* **SOURCE EXTRACT**:
● ● ● ● ●
The get-some function takes a database, an entity identifier, and one or more cardinality-one attributes, returning a tuple of the entity id and value for the first attribute possessed by the entity.

The query below tries to find a :country/name for an entity, and then falls back to :artist/name:

;; query
[:find [?e ?attr ?name]
 :in $ ?e
 :where [(get-some $ ?e :country/name :artist/name) [?attr ?name]]]

;; inputs
db, :country/US

;; result
[:country/US 84 "United States"]

ground

[(ground const) binding]

The ground function takes a single argument, which must be a constant, and returns that same argument. Programs that know information at query time should prefer ground over e.g. identity, as the former can be used inside the query engine to enable optimizations.

[(ground [:a :e :i :o :u]) [?vowel ...]]

missing?

[(missing? src-var ent attr)]

The missing? predicate takes a database, an entity identifier, and an attribute and returns true if the entity has no value for attribute in the database.
● ● ● ● ●
* **GIVEN RECORDS**:

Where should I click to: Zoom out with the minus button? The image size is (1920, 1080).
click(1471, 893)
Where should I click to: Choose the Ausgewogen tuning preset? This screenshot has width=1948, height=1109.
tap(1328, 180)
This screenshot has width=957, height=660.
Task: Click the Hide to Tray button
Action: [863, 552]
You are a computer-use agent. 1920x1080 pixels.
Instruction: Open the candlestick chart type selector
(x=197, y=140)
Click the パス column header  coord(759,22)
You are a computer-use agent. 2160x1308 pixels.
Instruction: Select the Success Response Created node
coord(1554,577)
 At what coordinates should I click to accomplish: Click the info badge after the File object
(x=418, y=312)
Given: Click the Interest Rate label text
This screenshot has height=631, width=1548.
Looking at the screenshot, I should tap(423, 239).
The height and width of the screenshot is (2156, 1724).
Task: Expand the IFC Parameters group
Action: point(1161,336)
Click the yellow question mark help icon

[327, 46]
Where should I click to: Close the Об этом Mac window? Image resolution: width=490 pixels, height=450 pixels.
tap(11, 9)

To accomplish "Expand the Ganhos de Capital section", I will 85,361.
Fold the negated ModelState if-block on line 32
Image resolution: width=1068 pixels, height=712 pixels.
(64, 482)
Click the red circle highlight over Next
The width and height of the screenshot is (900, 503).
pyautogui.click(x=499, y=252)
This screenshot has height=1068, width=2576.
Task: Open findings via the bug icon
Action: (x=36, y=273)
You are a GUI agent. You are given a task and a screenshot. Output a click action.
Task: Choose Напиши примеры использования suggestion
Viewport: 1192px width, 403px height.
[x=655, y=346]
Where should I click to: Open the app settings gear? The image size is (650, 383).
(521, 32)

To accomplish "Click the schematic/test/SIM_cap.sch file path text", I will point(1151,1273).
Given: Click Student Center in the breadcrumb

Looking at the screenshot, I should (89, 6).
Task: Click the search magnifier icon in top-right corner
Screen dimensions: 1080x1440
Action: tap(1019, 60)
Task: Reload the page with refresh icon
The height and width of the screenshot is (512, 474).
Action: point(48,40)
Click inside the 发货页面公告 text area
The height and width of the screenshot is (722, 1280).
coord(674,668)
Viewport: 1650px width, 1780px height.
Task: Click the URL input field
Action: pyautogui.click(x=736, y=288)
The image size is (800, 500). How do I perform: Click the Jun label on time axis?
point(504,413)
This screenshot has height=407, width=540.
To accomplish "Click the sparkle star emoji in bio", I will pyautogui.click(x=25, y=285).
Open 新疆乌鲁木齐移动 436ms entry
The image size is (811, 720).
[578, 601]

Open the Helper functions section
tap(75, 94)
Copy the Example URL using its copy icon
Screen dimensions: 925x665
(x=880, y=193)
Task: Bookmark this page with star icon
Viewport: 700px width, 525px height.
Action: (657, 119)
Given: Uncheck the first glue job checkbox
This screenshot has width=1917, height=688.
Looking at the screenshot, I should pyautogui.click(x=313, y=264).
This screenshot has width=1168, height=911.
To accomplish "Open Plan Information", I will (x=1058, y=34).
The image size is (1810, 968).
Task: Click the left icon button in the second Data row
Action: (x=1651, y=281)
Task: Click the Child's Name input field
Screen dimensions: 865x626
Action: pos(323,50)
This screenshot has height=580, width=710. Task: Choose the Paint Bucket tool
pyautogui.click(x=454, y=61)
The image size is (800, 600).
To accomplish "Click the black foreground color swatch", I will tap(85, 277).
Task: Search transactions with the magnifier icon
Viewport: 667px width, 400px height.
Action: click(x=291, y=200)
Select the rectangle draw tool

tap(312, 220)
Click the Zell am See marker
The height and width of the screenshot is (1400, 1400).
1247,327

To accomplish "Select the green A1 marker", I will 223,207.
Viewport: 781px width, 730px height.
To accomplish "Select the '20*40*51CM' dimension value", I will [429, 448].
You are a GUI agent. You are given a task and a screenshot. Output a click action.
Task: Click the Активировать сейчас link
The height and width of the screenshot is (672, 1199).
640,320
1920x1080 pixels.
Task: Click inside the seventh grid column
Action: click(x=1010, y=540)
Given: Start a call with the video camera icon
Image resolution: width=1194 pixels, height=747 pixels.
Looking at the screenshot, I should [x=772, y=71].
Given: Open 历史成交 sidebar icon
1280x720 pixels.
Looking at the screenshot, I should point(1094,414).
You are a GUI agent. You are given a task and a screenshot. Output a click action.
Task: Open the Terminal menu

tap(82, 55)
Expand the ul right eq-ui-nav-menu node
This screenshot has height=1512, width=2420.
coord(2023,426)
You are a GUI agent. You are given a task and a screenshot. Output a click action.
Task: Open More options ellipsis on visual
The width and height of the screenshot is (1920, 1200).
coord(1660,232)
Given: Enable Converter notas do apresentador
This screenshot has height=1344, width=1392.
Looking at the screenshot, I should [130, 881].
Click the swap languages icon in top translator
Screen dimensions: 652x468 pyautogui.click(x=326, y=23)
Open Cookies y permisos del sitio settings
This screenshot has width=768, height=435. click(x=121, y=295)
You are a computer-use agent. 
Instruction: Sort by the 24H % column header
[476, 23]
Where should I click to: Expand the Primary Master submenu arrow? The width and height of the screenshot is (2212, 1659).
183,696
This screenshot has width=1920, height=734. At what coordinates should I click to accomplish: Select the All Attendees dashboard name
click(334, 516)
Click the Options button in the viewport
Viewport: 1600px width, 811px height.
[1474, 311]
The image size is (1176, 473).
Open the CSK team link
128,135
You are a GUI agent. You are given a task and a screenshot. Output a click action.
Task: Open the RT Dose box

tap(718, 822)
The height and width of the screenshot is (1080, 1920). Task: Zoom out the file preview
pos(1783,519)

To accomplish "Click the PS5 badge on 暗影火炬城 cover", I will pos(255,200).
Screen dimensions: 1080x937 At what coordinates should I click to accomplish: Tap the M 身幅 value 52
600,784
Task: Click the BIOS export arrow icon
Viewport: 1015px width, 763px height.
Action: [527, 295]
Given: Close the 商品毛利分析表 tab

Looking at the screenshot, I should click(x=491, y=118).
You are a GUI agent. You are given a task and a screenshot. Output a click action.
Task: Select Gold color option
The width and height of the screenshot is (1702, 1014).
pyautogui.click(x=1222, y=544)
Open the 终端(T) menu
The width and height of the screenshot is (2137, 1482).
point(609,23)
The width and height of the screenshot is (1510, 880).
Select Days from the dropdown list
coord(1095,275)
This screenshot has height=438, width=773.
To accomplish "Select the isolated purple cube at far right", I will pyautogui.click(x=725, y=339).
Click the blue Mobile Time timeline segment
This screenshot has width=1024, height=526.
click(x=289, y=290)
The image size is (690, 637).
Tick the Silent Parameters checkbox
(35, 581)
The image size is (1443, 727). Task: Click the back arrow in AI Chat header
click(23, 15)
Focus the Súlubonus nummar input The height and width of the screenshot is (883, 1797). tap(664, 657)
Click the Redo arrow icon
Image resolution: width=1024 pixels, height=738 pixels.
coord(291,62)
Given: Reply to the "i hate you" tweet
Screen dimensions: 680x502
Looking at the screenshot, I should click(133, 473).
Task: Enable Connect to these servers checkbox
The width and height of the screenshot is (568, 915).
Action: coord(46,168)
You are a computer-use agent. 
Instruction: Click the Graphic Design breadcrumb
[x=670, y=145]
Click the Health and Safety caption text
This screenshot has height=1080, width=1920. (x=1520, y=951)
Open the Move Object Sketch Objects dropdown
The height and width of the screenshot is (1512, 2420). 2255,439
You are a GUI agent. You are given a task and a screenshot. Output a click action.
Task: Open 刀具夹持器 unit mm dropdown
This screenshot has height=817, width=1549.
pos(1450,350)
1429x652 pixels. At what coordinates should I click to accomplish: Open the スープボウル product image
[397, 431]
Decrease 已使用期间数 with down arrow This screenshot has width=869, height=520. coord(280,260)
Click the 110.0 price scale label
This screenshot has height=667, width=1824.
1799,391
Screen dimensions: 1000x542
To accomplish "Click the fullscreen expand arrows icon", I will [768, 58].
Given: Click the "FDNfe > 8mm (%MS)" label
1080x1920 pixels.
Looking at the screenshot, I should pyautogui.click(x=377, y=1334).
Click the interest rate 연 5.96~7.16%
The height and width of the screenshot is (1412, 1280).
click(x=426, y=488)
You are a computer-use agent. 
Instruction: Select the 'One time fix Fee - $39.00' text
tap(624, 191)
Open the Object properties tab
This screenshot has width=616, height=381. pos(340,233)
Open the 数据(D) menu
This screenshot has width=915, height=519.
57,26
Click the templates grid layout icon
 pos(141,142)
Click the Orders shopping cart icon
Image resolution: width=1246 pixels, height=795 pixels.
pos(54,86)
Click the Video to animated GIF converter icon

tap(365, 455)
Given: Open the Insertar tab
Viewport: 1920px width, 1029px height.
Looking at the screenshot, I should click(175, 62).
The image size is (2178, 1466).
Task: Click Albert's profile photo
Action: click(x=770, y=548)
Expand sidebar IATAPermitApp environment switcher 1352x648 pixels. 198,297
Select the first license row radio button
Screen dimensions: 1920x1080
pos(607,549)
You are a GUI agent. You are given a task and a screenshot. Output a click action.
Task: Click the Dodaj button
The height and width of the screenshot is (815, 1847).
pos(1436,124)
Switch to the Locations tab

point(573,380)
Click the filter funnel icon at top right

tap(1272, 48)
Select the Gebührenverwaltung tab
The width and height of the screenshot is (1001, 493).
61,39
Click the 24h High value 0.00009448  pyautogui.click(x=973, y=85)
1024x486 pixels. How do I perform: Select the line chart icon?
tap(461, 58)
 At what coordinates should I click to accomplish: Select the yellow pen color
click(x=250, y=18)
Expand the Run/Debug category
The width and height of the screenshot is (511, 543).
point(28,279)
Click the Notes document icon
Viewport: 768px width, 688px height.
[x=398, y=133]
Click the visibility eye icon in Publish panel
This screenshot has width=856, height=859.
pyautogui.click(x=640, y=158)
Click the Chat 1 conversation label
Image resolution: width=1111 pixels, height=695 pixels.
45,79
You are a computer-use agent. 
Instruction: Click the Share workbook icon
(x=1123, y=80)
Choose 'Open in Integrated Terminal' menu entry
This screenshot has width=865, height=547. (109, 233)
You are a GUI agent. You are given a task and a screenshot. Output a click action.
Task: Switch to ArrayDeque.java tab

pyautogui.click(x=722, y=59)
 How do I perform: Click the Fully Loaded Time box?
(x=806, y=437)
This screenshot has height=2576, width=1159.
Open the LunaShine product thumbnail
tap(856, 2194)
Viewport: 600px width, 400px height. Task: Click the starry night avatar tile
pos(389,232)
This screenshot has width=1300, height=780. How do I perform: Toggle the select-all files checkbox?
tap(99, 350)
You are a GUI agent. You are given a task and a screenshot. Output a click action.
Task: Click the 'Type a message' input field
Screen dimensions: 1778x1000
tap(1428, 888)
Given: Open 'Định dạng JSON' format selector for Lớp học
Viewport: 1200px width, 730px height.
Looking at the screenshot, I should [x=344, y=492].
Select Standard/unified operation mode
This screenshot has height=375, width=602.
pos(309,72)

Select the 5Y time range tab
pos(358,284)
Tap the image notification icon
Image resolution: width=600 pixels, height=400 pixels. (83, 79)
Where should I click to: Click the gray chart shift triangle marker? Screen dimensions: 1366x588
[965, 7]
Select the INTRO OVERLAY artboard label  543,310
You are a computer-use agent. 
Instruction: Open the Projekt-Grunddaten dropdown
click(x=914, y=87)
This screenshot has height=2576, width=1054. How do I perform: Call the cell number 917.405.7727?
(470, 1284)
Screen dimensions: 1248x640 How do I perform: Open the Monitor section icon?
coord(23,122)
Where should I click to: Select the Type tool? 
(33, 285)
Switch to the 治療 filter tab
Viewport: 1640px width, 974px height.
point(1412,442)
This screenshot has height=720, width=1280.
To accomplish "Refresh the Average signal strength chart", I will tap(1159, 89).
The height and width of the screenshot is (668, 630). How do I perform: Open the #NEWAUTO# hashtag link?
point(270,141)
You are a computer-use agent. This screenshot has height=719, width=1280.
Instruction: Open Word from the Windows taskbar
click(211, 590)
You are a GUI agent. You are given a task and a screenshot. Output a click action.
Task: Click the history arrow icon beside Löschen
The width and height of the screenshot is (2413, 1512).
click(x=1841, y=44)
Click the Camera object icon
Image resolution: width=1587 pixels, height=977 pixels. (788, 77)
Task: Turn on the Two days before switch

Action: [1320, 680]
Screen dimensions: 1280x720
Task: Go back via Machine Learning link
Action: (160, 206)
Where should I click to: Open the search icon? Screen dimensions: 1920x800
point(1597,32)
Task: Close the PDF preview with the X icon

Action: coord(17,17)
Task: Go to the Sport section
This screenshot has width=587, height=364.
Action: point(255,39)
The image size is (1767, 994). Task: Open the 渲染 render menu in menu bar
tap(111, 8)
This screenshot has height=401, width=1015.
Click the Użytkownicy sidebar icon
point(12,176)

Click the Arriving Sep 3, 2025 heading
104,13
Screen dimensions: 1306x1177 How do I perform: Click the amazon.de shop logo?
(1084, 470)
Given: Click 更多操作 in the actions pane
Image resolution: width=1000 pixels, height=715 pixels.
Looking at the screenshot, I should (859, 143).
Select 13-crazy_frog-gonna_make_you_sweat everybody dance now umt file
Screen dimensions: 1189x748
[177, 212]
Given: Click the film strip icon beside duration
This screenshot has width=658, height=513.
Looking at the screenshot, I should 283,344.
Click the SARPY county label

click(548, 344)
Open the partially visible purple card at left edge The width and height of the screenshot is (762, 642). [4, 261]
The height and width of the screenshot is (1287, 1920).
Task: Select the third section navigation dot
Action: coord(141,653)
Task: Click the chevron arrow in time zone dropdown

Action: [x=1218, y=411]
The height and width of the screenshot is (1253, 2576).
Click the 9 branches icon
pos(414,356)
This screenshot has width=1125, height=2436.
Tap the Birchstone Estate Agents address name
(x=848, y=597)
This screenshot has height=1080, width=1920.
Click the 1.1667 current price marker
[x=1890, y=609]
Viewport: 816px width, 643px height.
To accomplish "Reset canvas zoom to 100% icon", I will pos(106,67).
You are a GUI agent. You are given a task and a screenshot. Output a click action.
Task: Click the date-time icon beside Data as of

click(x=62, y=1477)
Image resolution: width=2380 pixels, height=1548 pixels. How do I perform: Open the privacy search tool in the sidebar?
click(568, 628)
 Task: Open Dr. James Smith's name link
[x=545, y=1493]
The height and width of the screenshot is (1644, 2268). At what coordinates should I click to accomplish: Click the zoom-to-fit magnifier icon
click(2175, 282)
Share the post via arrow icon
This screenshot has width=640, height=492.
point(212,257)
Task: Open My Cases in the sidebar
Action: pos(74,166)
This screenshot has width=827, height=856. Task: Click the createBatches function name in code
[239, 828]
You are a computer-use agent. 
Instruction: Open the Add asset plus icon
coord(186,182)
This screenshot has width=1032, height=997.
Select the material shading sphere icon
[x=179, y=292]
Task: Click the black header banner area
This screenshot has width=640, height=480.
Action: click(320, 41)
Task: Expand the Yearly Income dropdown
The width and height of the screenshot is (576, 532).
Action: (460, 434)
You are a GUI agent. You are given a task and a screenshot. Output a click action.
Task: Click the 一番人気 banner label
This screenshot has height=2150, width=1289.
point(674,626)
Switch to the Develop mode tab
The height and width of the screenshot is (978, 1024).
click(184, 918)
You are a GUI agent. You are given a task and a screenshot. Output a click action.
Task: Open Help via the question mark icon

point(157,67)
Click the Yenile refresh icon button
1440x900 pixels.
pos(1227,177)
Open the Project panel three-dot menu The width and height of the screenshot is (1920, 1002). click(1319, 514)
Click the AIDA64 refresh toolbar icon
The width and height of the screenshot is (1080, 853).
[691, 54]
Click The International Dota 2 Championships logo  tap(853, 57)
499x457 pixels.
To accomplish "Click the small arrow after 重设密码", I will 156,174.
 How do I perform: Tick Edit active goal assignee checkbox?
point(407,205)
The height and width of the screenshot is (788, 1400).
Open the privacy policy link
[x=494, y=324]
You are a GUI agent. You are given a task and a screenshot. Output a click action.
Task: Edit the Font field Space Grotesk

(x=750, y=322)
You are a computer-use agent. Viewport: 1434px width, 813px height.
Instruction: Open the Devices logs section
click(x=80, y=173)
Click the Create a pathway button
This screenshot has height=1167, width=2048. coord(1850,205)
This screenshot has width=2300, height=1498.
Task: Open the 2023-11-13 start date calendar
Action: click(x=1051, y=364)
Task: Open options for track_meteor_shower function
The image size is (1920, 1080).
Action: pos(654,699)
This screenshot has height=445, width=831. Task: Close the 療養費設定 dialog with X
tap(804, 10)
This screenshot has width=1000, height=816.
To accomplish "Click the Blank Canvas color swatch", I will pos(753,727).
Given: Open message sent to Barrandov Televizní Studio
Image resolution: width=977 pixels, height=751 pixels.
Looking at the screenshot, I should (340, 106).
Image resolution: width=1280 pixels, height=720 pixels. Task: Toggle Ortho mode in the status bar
● ● ● ● ●
* **PROBLEM**: According to the query functions text, when does the missing? predicate return true?

* **ANSWER TO THE TASK**: When the entity has no value for the attribute in the database.